> **TASKS TO COMPLETE**:
**a.** Write out the part of the group therapy text from "Overall, the general" to "PTSD and addiction.".
**b.** According to the group therapy text, in what year was it suggested that cohesion be dropped as a focus of scientific investigation?
**c.** Carry on the group therapy text from its last sentence.

> **SUPPLIED TEXT**:
______________________________

Insight & Self Awareness

  • Group helps you gain insight into how you operate internally and in relation to others.
  • You can try new ways of being with others

5 Group Therapy Myth Busters

 

 Group therapy has a strange number of myths and false rumors about it, here's some of the top myths I hear about group therapy and why they're wrong.

 

Group cohesion is the goal for group

A groups structural cohesion is a frequent feature in both the clinical and research literature. However, There is no consensually agreed-upon operational definition of the term, which makes clear analysis and studying difficult. In some research, cohesion has not been shown to reliably affect client outcome, and in 2009 it was suggested that it was appropriate to drop cohesion as a focus of scientific investigation. 

Group Is Only Effective For Some Diagnosis

Overall, the general trend has been that group therapy has been shown to be an effective form of therapy for many types of diagnosis, including depression, anxiety, mood disorders, schizophrenia, PTSD and addiction.

______________________________

> **EXTRACTED ENTRIES**:
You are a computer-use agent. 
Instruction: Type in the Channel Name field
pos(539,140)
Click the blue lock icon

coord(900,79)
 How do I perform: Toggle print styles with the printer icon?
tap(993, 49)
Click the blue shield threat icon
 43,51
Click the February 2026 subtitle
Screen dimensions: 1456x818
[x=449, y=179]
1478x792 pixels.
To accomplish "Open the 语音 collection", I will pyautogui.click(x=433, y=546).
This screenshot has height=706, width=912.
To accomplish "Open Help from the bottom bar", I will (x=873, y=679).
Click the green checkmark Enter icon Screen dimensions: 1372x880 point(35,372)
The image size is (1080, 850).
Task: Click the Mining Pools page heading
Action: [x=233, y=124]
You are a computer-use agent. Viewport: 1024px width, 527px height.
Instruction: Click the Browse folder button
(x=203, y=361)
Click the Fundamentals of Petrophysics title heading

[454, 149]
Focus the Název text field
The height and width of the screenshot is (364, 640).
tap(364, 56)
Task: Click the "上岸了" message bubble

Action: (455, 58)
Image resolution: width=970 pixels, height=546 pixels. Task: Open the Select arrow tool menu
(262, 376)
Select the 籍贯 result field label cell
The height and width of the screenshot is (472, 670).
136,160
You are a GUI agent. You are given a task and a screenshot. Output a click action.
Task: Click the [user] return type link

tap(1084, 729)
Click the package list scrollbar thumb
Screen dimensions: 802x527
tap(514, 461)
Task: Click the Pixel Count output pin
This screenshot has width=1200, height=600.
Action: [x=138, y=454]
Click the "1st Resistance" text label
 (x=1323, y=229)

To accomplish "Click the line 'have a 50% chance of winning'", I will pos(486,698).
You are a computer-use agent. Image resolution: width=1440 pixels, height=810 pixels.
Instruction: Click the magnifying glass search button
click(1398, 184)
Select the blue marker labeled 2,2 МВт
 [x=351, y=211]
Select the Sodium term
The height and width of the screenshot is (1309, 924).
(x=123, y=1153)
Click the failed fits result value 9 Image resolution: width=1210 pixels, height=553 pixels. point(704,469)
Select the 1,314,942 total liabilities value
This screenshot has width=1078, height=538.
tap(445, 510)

______________________________

> **ANSWERS TO THE EXERCISE**:
**a.**
Overall, the general trend has been that group therapy has been shown to be an effective form of therapy for many types of diagnosis, including depression, anxiety, mood disorders, schizophrenia, PTSD and addiction.

**b.** 2009

**c.**
This is not to say that any group will work, as studies are emerging that suggest certain types of groups benefit different diagnosis more than other.

Anyone can run a process group

Unfortunately for group therapists we need more studies that address the complex relationship between training and treatment outcomes. However, we do know that group therapy is most effective when group leaders take advantage of the unique interactive properties of groups and incorporate group process principles into treatment. This requires a deeper level of training than offered in most schools.

Group conflict is a sign of something bad 

Group conflict can be a source of anxiety and stress for both members and the group therapist. This does not mean however that it should be avoided. In fact, research  found that “cycles of interpersonal exploring followed by retreating to safety” were positively related to outcome. This makes more sense when relationship dynamics are considered more broadly, the nature of relationships involves both rupture and repair. 

Individual therapy is more effective than group

Research conducted over 25 years is actually suggesting that in fact group therapy is just as effective as individual therapy. Recent meta-analyses of a quarter century of writing have found not found any differences between effectiveness of the two modalities, although more studies should be done to explore 'types' of group therapy to give us more information on this. 

 

Other Types Of Group Therapy Worksheets Coming Soon.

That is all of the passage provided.